In so many ways, a new year signals a second chance–another trip around the sun, another run through the months, a “do-over” of sorts. I yearn for the chance to call “do-over” not just on a shot in a game of pool or on a New Year’s resolution of steady exercise gone awry. I also long to cry “do-over” on relationships with friends, family members, and colleagues; on the times when I lack the faith, devotion, or imagination to follow through on worthwhile actions; and on the many times I settle for a comfortable status quo instead of reaching for a fuller, more beautiful alternative.

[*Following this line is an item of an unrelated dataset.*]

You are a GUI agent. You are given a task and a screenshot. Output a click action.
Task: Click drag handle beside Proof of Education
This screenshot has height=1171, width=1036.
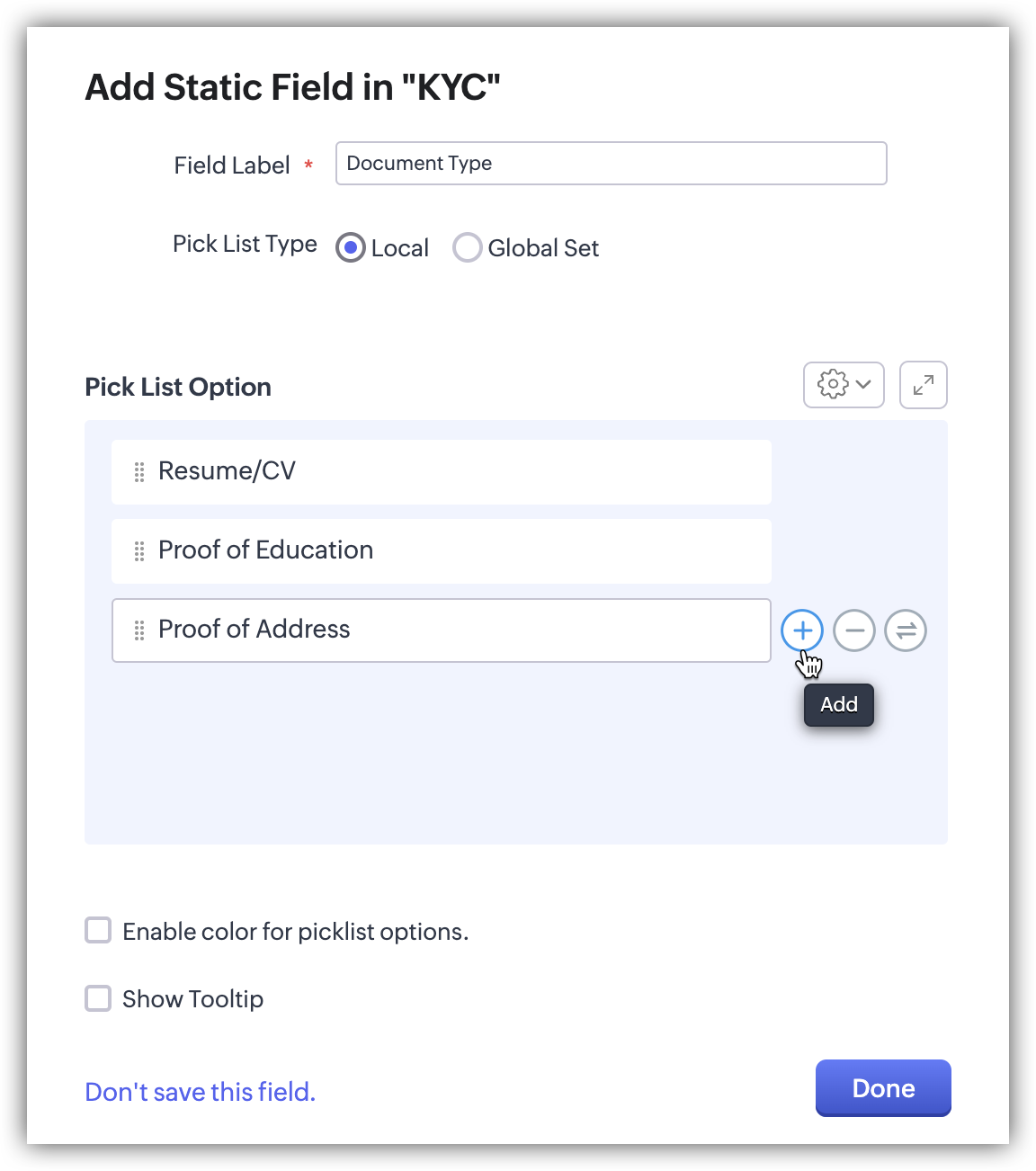(x=139, y=551)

Of course, we never really get the chance to go back and re-do some of the things we’d like to; in each moment of our lives we are different people, and so are those around us. But the new year does nurture the possibility that things can be different somehow, that we can respond even to what we perceive to be failures in new and life-giving ways.
For process theologians, these fresh possibilities are called initial aims–divine promptings within us that guide us along paths of forgiveness, mercy, and compassion, always drawing us toward the greatest healing, beauty, and wholeness available in each situation.
Other Christians may refer to these new possibilities as resurrection opportunities that come to us through the outstretched hand of an ever-merciful God–a God who is always inviting us to join in the ongoing co-creation of the world, to participate in the continuing work of reconciliation through which all things are being made new. Some may simply call these new possibilities “second chances,” or “do-overs.” To all of us, they are experiences of grace.
And so as we approach the new year, each with our own longings from deep within, may we walk in the joy of new opportunities, and the redemptive grace of a million second chances.
Today
Let me live today. Let me be open to the miracle of this day. Let me breathe the best of today. Let me not miss the heart of today. Let me find the gift of today, hidden like a jewel in rubble of care, duty, and detail.
Let me pause to hear the steady beat of the heart of God– hoping, aching, sorrowing, expectant, patient, despairing heart of God.
Listen, listen. Do you hear it? ever so faint but steady, steady, rhythmic organ, strong muscle, thumping, beating, pumping, sustaining, encompassing, wildly dancing heart of God.
Let me live this day, aware, open, listening, breathing, alive.
–The Rev. Virginia Going, in Women’s Uncommon Prayers (Harrisburg: Morehouse, 2000) 24.